Hollow is the new film by Onur Ünlü, a very famous director locally for his numerous and extremely popular TV series but also for his feature films rewarded in the recent past, either here or at the Istanbul Film Festival. He won the Best Director award in Antalya for Let’s Sin back in 2014 and the Best Screenplay award in 2009 for Beş Şehir so he can be considered as a habitué of the Anatolian festival. Starring an iconoclastic and borderline riotous duo of A-list local actors with Serkan Keskin and Settar Tanrıöğen, this noirish thriller taking place in Cyprus during a company-paid luxury vacation that will go… bonkers (trust me!) was received rapturously by the afternoon crowd. Its Coen Brothers tone worked wonders beyond the language and cultural barrier (some scenes are truly over-the-top) and this is the very type of dark comedy Hollywood steals and turns into an oft-polished American remake, so get prepared for the US version of Hollow in the upcoming years. Serkan Keskin already won the Best Actor award here in Antalya with the same director back in 2014, but he nonetheless is the frontrunner to get the same laurel again at this stage of the competition.

A Hope by Ümit Köreken is probably the weakest link for me so far, mainly because of too many editing flaws and a narrative that felt too cryptic and almost detached from its characters to follow at times, but I would nonetheless like to praise the impeccable acting all around and the sharp lensing.
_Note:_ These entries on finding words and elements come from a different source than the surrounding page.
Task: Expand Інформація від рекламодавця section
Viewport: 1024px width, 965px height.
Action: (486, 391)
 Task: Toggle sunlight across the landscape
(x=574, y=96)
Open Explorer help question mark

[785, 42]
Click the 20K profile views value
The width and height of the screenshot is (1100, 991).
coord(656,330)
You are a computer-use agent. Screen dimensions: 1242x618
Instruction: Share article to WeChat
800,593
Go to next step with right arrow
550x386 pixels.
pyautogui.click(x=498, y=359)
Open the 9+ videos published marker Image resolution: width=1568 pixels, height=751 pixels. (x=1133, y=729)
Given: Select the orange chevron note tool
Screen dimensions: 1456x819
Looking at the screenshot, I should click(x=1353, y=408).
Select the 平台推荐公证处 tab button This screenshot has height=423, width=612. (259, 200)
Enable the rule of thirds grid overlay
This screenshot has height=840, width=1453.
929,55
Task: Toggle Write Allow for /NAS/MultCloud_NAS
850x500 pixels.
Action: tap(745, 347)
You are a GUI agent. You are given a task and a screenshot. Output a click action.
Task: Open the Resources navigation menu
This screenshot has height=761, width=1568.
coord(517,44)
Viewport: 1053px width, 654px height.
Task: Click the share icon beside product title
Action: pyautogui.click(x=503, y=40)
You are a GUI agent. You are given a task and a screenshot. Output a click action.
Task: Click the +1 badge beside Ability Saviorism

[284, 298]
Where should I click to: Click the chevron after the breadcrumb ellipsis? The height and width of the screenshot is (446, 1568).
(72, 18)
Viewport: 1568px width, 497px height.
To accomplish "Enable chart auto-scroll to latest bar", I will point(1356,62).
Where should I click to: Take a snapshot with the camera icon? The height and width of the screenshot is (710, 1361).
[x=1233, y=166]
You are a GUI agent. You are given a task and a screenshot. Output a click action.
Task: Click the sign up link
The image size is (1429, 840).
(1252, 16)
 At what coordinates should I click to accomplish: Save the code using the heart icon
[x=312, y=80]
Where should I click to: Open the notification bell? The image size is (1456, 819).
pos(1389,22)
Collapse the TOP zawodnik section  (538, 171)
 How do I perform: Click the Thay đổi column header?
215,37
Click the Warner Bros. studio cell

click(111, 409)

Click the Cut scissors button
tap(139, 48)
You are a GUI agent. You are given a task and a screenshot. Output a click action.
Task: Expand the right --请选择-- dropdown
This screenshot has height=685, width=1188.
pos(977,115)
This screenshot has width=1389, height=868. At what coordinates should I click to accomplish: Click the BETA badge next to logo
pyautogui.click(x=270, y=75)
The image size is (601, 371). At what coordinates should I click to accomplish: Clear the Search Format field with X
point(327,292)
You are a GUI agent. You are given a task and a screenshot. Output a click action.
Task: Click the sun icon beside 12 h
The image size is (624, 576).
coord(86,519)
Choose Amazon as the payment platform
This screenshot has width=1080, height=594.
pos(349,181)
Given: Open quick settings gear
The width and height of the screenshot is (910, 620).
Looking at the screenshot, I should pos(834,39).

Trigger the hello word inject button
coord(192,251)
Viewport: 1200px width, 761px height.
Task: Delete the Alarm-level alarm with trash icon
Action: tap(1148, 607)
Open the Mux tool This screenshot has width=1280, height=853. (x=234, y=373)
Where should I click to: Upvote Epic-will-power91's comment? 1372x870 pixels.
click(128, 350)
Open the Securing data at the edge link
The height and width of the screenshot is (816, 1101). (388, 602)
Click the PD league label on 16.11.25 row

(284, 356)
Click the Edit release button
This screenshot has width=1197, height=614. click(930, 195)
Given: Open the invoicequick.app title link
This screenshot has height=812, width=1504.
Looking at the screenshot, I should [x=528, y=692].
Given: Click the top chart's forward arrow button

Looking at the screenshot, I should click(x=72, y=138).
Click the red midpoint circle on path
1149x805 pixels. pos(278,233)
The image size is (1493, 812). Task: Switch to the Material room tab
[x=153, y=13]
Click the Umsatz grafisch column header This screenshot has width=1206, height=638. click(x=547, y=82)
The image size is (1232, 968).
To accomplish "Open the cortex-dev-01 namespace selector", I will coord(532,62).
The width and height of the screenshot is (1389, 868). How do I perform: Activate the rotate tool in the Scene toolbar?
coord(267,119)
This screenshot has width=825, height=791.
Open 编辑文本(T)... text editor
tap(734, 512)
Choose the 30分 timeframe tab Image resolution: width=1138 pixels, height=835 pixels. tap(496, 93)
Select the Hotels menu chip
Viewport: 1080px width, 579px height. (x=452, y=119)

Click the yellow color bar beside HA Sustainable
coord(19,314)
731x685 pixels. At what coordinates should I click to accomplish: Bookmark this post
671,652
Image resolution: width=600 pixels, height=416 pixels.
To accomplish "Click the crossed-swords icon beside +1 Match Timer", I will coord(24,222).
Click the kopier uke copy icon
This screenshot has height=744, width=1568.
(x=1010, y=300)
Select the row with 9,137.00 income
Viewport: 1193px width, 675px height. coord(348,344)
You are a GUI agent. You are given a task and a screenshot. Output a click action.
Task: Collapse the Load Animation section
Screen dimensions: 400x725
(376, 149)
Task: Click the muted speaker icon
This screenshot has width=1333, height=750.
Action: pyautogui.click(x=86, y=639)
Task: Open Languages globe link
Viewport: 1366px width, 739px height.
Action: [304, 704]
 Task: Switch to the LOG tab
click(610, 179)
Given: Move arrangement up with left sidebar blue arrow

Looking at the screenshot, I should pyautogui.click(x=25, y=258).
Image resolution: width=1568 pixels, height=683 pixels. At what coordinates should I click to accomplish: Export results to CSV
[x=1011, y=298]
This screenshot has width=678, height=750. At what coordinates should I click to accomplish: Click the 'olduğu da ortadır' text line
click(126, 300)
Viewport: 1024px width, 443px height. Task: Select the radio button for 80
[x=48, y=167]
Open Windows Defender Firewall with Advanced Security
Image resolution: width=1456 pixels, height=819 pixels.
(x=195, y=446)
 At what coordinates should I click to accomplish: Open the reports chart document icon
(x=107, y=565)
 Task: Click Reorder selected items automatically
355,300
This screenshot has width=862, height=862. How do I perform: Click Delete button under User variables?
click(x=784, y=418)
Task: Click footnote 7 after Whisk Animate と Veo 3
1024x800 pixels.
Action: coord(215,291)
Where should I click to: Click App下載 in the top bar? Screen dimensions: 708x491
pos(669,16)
I just wish I could have understood the storyline with more discernment.

Hara by Atalay Taşdiken was your typical crowd-pleaser that basically tells the story of a young girl and her horse on a ranch. It has a gigantic heart (and there is nothing wrong with that, is there?) once again elevated by top-notch acting, but also chiselled dialogue and a genuine, humanistic approach to storytelling. This one will not revolutionize the medium but not every single film has to, and as I said in my preamble, we do also need super audience-friendly films in any given competition provided that said crowd-pleaser offers the strict minimum in terms of artistic merit beyond a generic TV film, and that was totally the case with Hara.

I will be back with a second extensive wrap-up of the National Turkish competition once the last five films have been screened.